I started reading Adam Smith’s The Wealth of Nations. For fun. Because I’m a big dork. Right at the beginning, he talks about division of labor and pin factories. Pins: little bits of wire with a point on on end and a knob on the other. The point is that a single craftsman, without particular skill or tools, could only make a handful of pins a day. In a pin factory, the process is divided into more than a dozen stages, each simple and specific, with its own tools. This process is literally hundreds of times more productive. Businesses have been trying to pull off this trick ever since.

It worked fantastically well in the industrial age. As we moved into more of a service economy, the principle still applied, though not as strongly. In your typical office, you have specialization of skills: Managers, admin assistants, sales, marketing, and so on. In a one person company, that one person can cover all those roles. Things will go smoother when they can divide the work up among several people, but not by a factor of hundreds.

As software development has become a bigger and bigger business, the obvious thing has been to try to apply the same assembly line model: analyze, subdivide, specialize. And so we come to Enterprise Software development, which pretty much follows the old waterfall model: Requirements, architecture, design, implementation, test, support. The business analysts don’t write code, the architect doesn’t write test plans, and the programmers don’t field support calls. The business analyst writes a requirements document, the architect writes an architecture document, and so on. Each stage does their piece and throws it over the wall to the next team. The principle is sound: The more narrowly you divide up the skill set, the more specialized each group will be, and the better at their particular task. Push this far enough and eventually you can replace them with trained monkeys. Very clean, very elegant. Very efficient? Umm… no.

The problem is that there’s a significant difference between an Enterprise Software solution and a pin. A pin is a very simple thing. Everyone knows how it works and can tell at a glance if a given pin will do its job. Unless it’s bent, blunt or missing its head, it’s good to go. If an end user finds that one pin is poorly made, they just throw it away and get another.

An Enterprise Software system is not simple or obvious. Aside from the fact that even the customer often doesn’t entirely understand how they want it to work until they start using it, the amount of information that has to be communicated from stage to stage is huge. Requirements documents can be hundreds of page. None of the workers has any innate sense of whether the information handed to them from the previous stage is complete or accurate. Every misunderstanding is multiplied down the chain. It’s like playing “telephone” with War and Peace.

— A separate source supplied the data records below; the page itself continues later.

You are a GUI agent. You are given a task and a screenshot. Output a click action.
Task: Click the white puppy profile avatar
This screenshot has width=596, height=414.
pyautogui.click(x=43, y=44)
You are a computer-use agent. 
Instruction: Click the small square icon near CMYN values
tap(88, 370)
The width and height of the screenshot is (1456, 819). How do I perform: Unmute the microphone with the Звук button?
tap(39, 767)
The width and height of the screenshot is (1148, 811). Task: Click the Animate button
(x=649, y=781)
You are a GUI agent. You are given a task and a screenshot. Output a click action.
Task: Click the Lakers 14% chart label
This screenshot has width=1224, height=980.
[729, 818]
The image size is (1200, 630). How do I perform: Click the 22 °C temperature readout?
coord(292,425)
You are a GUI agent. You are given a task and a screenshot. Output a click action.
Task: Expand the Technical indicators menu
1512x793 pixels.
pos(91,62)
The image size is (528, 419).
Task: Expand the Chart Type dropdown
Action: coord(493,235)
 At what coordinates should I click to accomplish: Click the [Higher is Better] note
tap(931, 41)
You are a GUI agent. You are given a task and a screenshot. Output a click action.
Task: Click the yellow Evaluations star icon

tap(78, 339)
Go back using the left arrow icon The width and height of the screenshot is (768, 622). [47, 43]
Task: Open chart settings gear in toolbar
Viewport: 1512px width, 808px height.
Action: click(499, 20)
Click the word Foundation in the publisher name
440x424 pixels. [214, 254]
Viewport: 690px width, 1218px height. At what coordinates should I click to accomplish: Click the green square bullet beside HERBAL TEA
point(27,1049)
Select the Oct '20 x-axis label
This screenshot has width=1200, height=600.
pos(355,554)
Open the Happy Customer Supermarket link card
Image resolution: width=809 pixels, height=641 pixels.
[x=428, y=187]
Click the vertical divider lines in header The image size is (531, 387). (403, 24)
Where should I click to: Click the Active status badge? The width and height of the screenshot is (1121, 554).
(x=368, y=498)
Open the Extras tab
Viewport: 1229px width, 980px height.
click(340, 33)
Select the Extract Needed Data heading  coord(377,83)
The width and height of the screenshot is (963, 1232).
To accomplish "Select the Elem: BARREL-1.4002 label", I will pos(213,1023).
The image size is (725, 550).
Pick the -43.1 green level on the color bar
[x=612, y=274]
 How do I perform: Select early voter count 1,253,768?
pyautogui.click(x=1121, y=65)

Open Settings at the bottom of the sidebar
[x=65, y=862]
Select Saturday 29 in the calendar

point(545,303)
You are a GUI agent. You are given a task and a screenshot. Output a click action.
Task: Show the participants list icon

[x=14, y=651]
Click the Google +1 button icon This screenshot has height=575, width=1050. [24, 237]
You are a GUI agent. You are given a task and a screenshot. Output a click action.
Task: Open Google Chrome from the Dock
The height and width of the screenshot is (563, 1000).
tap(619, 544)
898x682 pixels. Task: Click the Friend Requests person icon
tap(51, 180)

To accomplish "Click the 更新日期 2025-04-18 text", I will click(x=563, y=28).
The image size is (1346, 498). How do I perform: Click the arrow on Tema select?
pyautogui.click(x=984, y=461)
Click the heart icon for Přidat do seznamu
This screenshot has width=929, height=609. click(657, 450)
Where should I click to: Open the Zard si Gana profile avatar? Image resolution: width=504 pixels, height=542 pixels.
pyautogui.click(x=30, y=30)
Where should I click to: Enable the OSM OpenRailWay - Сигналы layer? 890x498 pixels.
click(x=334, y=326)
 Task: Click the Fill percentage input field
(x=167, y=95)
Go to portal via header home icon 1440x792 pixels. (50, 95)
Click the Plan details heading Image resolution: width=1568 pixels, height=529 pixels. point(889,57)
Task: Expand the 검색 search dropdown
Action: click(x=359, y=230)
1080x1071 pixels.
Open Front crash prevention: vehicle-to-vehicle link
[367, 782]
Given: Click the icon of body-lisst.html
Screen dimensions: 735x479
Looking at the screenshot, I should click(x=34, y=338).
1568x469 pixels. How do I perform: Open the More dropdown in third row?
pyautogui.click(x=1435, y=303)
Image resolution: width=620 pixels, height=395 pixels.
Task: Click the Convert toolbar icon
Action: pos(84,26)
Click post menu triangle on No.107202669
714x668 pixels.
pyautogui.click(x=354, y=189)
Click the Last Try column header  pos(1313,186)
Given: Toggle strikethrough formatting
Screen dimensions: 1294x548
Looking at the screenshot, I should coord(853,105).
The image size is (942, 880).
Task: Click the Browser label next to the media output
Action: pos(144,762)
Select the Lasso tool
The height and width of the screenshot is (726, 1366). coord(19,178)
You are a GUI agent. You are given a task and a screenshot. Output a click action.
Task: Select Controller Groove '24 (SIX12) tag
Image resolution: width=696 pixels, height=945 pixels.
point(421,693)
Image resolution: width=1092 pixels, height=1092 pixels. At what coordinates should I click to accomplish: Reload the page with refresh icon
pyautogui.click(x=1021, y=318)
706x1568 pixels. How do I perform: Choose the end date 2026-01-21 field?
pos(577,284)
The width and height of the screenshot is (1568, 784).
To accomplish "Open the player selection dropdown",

The key here is that when you divide up the labor in a process, you also incur a communications cost between each stage. It’s a trade-off: Each stage can be done more efficiently, but information about the work has to be passed between them. In the pin factory, the benefit of specialization is huge, and the communications transfer is tiny – as I said, the quality of a pin is obvious. In a software shop, the benefit of specialization may be significant, but the communications overhead is enormous. To come at it from a different angle, I’ve heard it said that a programmer is lucky if they get to spend 20% of their time actually writing code. The other 80% is communications overhead: reading documents, sitting in meetings, writing documents. Add in the time you spend on rework due to miscommunication, and that 20% starts to sound generous. Here, the assembly line is actually less efficient.

So what do you do? The popularity of “Agile” tools and techniques is clearly a response to this, along with component or service oriented architectures. Break the system up into independent, well-defined pieces, and put them in front of the users as quickly as possible. The catch here is that you can’t use trained monkeys. You need people who can talk to the end users and write code, who can carry the product all the way through the process. Maybe they need help from experts like domain specialists or QA engineers, maybe they can divvy up some of the work to tech writers or programmers, but the key is to capture an end-to-end understanding of the product in as few heads as possible.